Rocafortis

Abonné·e de Mediapart

568 Billets

0 Édition

Billet de blog 26 février 2025

Rocafortis

Abonné·e de Mediapart

La panique de l’Europe après le pivot américain

Au dernier stade de la décomposition, l’UE adopte une posture guerrière assez classique comme échappatoire. C’est un retournement risible, sans cause réelle, sans moyens et sans véritable ennemi. Une voie impraticable et sans issue. Le commentariat embraye sans honte. Reste aux populations à s’insurger avec un programme de paix et de développement responsable.

Rocafortis

Abonné·e de Mediapart

Ce blog est personnel, la rédaction n’est pas à l’origine de ses contenus.

La stupeur de l’Europe après le pivot américain

Alastair Crooke

26 février 2025

https://strategic--culture-su

Les discours se succèdent selon un modèle pré-préparé. Lors de la Conférence de Munich sur la sécurité, le ministre de la Défense Hegseth a dit « non » à quatre reprises : « non à l’Ukraine dans l’OTAN » ; « non au retour aux frontières d’avant 2014 » ; « non aux renforts de maintien de la paix de l’article 5 » ; et « non » aux troupes américaines en Ukraine. Et pour conclure, il a ajouté que les troupes américaines en Europe ne seraient pas « éternelles » – et a même mis en doute la continuité de l’OTAN.

Pour parler franchement, les États-Unis se retirent clairement de l’Ukraine et ont l’intention de normaliser leurs relations avec la Russie. Le vice-président Vance a ensuite lancé son pétard parmi les élites européennes rassemblées. Il a déclaré que les élites s’étaient éloignées des valeurs démocratiques « communes » ; qu’elles dépendaient excessivement de la répression et de la censure de leurs peuples (et qu’elles étaient enclines à les enfermer) ; et, surtout, il a fustigé le cordon sanitaire européen qui rend les partis européens hors centre-gauche d’être politiquement non grata : C’est une fausse « menace », a-t-il suggéré. De quoi avez-vous vraiment si peur ? Avez-vous si peu confiance en votre « démocratie » ?

Les États-Unis, a-t-il laissé entendre, ne soutiendront plus l'Europe si elle continue à réprimer les électeurs, à arrêter des citoyens pour délits d'expression et surtout à annuler des élections comme cela a été fait récemment en Roumanie . « Si vous vous présentez par peur de vos propres électeurs », a déclaré Vance, « l'Amérique ne peut rien faire pour vous ».

Aïe ! Vance avait frappé là où ça faisait mal.

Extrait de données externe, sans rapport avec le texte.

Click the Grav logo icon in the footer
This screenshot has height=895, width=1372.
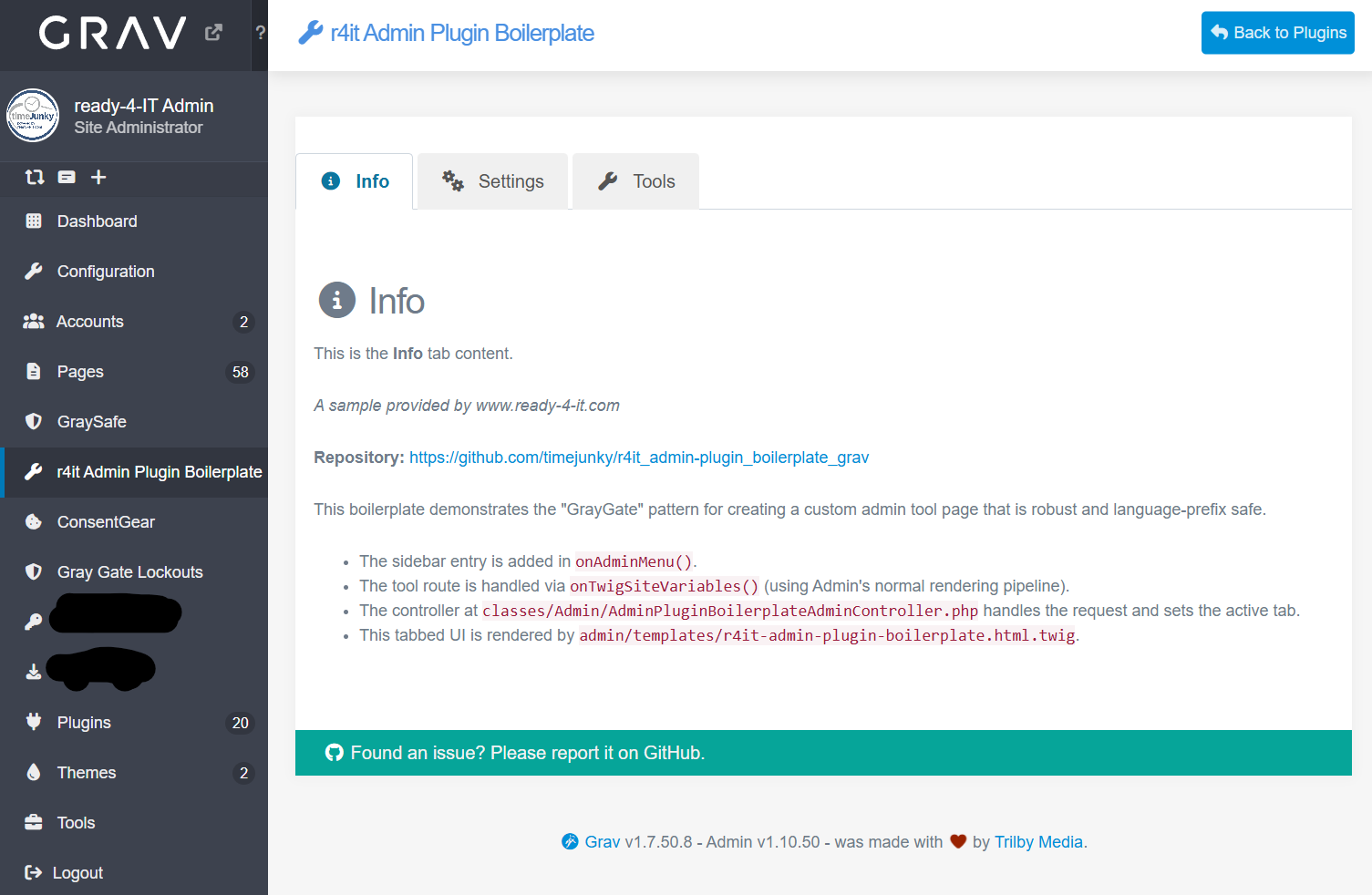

Il est difficile de dire ce qui a spécifiquement déclenché l’effondrement catatonique de l’Europe : était-ce la peur de voir les États-Unis et la Russie s’unir pour former un réseau de grandes puissances – privant ainsi l’Europe de la possibilité de glisser à nouveau sur le dos de la puissance américaine, à travers l’idée spécieuse que tout État européen doit avoir un accès exceptionnel à « l’oreille » de Washington ?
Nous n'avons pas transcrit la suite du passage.